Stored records
★ ★ ★ ★ ★ ★ ★
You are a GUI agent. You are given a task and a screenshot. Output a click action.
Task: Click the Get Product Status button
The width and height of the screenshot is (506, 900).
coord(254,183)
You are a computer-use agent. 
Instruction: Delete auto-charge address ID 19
★ ★ ★ ★ ★ ★ ★
→ Exercise:
Exactly and only the lines from the line containing "You are a computer-use agent." through the last line of the entries should be copied, both ends included.

→ Exercise solution:
You are a computer-use agent. 
Instruction: Delete auto-charge address ID 19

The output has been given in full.